---------- PASSAGE FOR REVIEW
The management-side witnesses – only one of whom was an actual business owner – countered that the NLRB the rules work fine. One lawyer called the election rules “a well-oiled machine.” Several of the union-buster lawyers said employers need even more time than they now get to “educate” – their word – employees about unions.
The longer that education goes on, one of those lawyers admitted, the more elections unions lose. He didn’t say why, and the board members didn’t ask. But the workers told them. The shady tactics outlined included:
- Management held “1-on-1 and 2-on-1 browbeating sessions” with individual workers during all three of his union’s most recent organizing drives, said Scott Pedigo of Utility Workers Local 304. The browbeating was illegal under labor law. One management also retaliated against union organizers.
“Each campaign took at least six months and one took a year. Each took so long because of the advantage for employers” by drawing out NLRB proceedings, Pedigo added.
- Backus management handed Backus Nurses United an Excelsior list with 42 names on it nobody ever recognized and no addresses. “We had to drive all over the state of Connecticut” to find those 42, Brady said. “And three weren’t even nurses.” Stuffing the Excelsior lists with last-minute pro-management hires is a common tactic.
- Los Angeles nurse Veronica Tench told the board that the delays St. Vincent Medical Center threw in the way of SEIU’s organizing drive there were so long and so numerous, that it took 13 years before they finally got their union, last month. In the intervening time, three of the original organizing committee members died.
--------------------
---------- STUDY MATERIAL
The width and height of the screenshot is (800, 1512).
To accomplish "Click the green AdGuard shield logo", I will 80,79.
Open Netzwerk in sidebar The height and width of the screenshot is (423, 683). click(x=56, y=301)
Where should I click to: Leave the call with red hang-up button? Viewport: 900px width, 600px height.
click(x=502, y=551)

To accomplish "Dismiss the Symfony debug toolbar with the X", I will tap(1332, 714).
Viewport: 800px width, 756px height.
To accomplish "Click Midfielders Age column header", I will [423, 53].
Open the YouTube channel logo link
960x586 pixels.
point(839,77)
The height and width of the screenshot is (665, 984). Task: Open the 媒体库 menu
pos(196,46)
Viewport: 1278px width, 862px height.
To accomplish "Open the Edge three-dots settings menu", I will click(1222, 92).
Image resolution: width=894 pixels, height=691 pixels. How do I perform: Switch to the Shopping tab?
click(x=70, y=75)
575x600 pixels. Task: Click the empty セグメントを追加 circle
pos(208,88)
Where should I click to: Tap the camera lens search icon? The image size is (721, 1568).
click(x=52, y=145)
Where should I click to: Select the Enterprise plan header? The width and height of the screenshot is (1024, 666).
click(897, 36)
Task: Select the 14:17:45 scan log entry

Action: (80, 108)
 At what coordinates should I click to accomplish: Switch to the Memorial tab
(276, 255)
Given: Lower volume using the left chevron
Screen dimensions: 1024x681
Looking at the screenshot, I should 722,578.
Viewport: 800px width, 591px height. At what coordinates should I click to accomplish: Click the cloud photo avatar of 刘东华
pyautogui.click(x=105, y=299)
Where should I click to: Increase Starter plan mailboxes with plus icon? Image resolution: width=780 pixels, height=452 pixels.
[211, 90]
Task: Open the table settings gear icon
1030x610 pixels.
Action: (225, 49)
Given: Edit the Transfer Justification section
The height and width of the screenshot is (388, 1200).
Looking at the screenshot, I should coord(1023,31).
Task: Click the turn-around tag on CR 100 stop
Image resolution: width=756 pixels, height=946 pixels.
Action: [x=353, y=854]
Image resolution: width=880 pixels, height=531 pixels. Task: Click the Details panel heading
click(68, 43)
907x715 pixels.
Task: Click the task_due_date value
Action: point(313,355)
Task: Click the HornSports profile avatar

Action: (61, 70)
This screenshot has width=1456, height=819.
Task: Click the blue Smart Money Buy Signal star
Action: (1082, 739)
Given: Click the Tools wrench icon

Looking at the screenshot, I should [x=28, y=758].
--------------------
EXERCISE BRIEF: Edit the passage on union elections, starting with "The longer that" and going on through "proceedings, Pedigo added.", so that "browbeating" is changed to "intimidation" everywhere it appears. The lines above are separate material, unrelated to the passage on union elections.

ANSWER FOR THIS EXERCISE:
The longer that education goes on, one of those lawyers admitted, the more elections unions lose. He didn’t say why, and the board members didn’t ask. But the workers told them. The shady tactics outlined included:
- Management held “1-on-1 and 2-on-1 intimidation sessions” with individual workers during all three of his union’s most recent organizing drives, said Scott Pedigo of Utility Workers Local 304. The intimidation was illegal under labor law. One management also retaliated against union organizers.
“Each campaign took at least six months and one took a year. Each took so long because of the advantage for employers” by drawing out NLRB proceedings, Pedigo added.